Justin tilted his head, pretending to contemplate. “Maybe,” he said, drawing the word out. “Come on and let’s see.”

They went into the living room because going up the stairs was just too long to wait. Brian settled on his back on the couch, legs hooked over the arm, a few cushions propping up his head and shoulders. Justin stood between his knees, working his hole first with his fingers, then with his cock. He pushed in quickly, too impatient to go slow, and Brian tossed his head, mouth gaping a little as he breathed harshly.

It was a funny thing, Justin thought, gritting his teeth on a near snarl as he thrust quick and hard. Sometimes with them it was all about the taking, about Justin on his hands and knees or his belly, letting Brian in, letting Brian have him.
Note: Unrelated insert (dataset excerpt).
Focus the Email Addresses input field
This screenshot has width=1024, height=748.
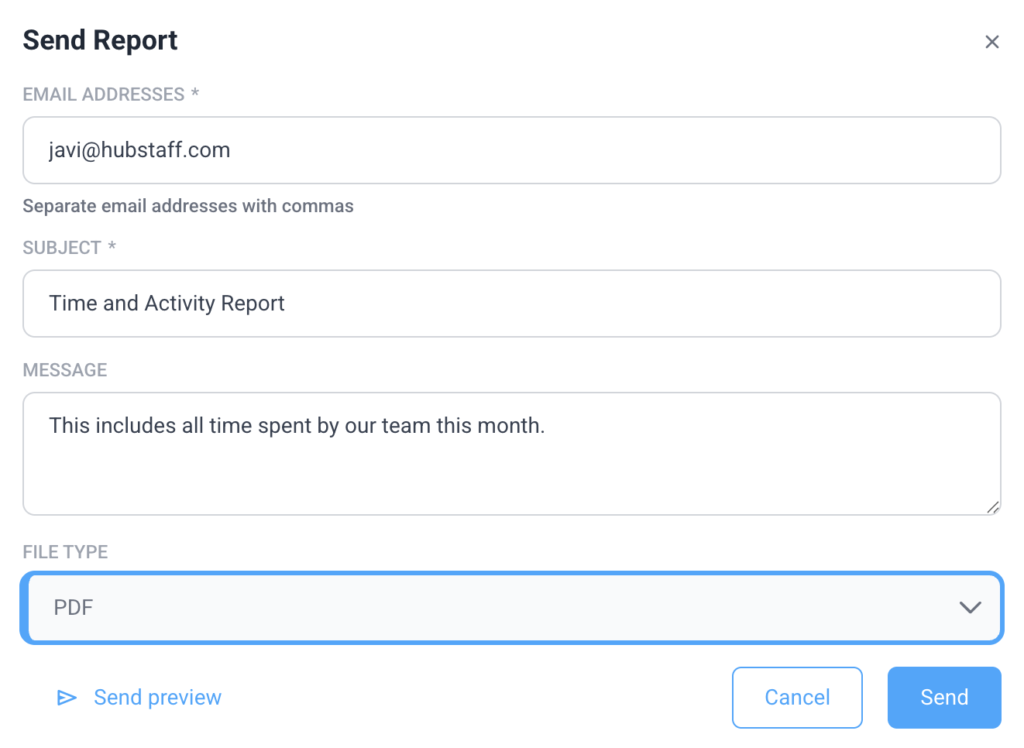pos(600,151)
But then again, sometimes, like now, it was about being taken in, about Brian swallowing him up whole, about being contained and nurtured and not afraid because of that thing they were to each other.

He leaned over Brian, braced his hands on Brian’s shoulders, created leverage with the opposition of their bodies. They watched each other through it all, and Justin didn’t close his eyes when he came.

“We’re going to be late,” he said a few minutes later. He was bent awkwardly over the arm of the couch, half-sprawled on Brian’s chest, sweat and come drying unpleasantly between them. “We have to shower, and when did you say the flight was?”

“Can get another flight,” Brian said lazily.

Justin poked him. “But I want to go now.”

Brian lifted his head, considered him a moment through inscrutable eyes. “Let’s go then,” he said. “Come on.”

Justin rose unsteadily, turned for the stairs. They needed to hurry, they were going to miss their flight, and no matter what Brian said, flights to Tahiti weren’t a dime a dozen. They needed to get out of here, needed it badly, and no matter how stupid it was, it was the right thing to do. Brian climbed the stairs behind him, his hand coming to rest almost habitually on Justin’s ass. A quick shower, Justin thought a little giddily. A quick shower so they could go to a place where they’d never have to rush one again.